* Saved data entries:
- - - - - - -

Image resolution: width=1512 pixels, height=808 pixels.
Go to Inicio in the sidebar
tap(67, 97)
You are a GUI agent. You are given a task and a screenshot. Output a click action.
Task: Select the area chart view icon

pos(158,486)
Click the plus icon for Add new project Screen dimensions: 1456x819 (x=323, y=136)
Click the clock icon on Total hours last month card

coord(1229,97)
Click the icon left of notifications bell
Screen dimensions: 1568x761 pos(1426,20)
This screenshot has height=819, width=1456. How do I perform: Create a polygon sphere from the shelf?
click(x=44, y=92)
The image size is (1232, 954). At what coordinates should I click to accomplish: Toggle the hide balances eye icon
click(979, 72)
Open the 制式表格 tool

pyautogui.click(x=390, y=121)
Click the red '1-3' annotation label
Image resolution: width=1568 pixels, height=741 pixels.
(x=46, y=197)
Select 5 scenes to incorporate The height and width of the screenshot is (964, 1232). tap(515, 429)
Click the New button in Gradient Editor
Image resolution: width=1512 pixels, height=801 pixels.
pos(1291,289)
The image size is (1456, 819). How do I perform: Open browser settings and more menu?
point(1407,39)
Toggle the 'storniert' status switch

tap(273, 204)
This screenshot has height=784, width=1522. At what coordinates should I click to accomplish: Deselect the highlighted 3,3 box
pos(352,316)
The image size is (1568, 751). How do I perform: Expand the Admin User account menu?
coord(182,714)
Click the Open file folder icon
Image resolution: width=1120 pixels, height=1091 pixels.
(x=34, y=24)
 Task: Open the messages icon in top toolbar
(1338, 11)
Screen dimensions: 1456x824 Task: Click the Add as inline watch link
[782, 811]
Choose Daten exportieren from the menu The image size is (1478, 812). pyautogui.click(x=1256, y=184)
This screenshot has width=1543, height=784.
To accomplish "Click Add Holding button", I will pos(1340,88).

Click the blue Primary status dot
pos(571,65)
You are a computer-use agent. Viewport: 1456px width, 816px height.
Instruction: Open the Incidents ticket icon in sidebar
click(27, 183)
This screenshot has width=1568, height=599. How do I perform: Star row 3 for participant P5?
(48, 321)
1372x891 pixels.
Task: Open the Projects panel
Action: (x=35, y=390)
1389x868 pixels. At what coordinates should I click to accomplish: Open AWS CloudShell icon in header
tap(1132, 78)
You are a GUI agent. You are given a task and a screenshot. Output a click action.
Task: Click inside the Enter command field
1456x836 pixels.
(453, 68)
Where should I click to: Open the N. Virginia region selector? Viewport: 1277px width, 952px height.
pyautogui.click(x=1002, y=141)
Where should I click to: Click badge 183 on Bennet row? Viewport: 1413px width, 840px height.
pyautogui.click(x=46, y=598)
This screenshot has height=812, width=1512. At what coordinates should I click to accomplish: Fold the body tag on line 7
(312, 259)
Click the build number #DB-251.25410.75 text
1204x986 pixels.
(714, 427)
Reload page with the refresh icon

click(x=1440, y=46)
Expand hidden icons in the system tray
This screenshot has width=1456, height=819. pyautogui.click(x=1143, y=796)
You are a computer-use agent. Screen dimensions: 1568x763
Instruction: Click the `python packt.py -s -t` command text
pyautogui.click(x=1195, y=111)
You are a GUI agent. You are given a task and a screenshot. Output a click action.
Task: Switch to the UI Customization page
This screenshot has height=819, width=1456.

- - - - - - -

* Work task:
Transcribe exactly, starting at the line with "This screenshot has width=1568, height=599." and continuing through the last line of the data above; leave out all earlier lines.

* Response box:
This screenshot has width=1568, height=599. How do I perform: Star row 3 for participant P5?
(48, 321)
1372x891 pixels.
Task: Open the Projects panel
Action: (x=35, y=390)
1389x868 pixels. At what coordinates should I click to accomplish: Open AWS CloudShell icon in header
tap(1132, 78)
You are a GUI agent. You are given a task and a screenshot. Output a click action.
Task: Click inside the Enter command field
1456x836 pixels.
(453, 68)
Where should I click to: Open the N. Virginia region selector? Viewport: 1277px width, 952px height.
pyautogui.click(x=1002, y=141)
Where should I click to: Click badge 183 on Bennet row? Viewport: 1413px width, 840px height.
pyautogui.click(x=46, y=598)
This screenshot has height=812, width=1512. At what coordinates should I click to accomplish: Fold the body tag on line 7
(312, 259)
Click the build number #DB-251.25410.75 text
1204x986 pixels.
(714, 427)
Reload page with the refresh icon

click(x=1440, y=46)
Expand hidden icons in the system tray
This screenshot has width=1456, height=819. pyautogui.click(x=1143, y=796)
You are a computer-use agent. Screen dimensions: 1568x763
Instruction: Click the `python packt.py -s -t` command text
pyautogui.click(x=1195, y=111)
You are a GUI agent. You are given a task and a screenshot. Output a click action.
Task: Switch to the UI Customization page
This screenshot has height=819, width=1456.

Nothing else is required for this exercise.